Dual luciferase assays
HEK 293 cells were transfected with 100 ngs of siCHECK plasmid containing either the rev site II or TGF-β target site and 10 pmoles of in vitro transcribed either anti-site II rev or TGF-β TARmiR. 48 hours post-transfection, cells were harvested for analysis. The expression of Renilla luciferase and normalizing control Firefly luciferase were detected using the Dual-luciferase reporter assay system (Promega, Madison, WI), in accordance with the manufacturer's instructions. All samples were transfected in triplicate, and the experiment was performed a minimum of three times.
Gel retardation assay
TARmiR Configuration I and II were invitro transcribed and labeled as mentioned above. For binding reaction Peptide (TAT or HA2) and RNA were incubated together for 10 min on ice in 10-ml binding reactions containing 10 mM Tris-HCl (pH 7.5), 70 mM NaCl, 0.2 mM EDTA, and 5% glycerol. Peptide-RNA complexes were resolved on 10% polyacrylamide, 0.5 × TBE gels that had been prerun for 1 hr.
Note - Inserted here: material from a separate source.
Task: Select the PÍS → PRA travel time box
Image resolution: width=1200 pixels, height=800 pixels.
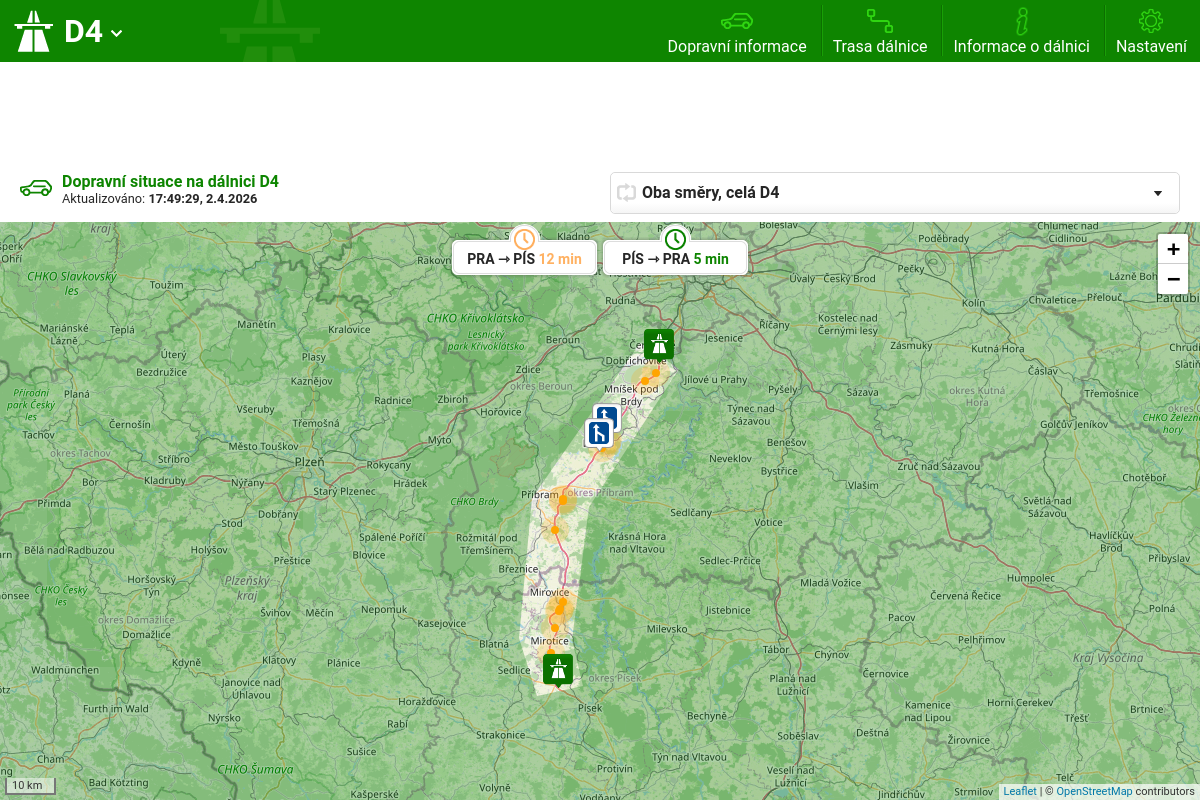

Gels were electrophoresed at 200 V for 3 hr at 4°C, dried, and exposed to an X-ray Film.
HIV challenges and p24 antigen assay
HEK 293 cells were co-transfected with the infectious proviral DNA clone, pNL4-3 and the anti-site II rev TARmiR, anti-TGF-β TARmiR or anti-site II rev shRNA. 72 hours post-transfection, culture supernatants were collected. The p24 antigen analyses were performed using a Coulter HIV-1 p24 antigen assay (Beckman Coulter, Fullerton, CA) in accordance with the manufacturer's instructions.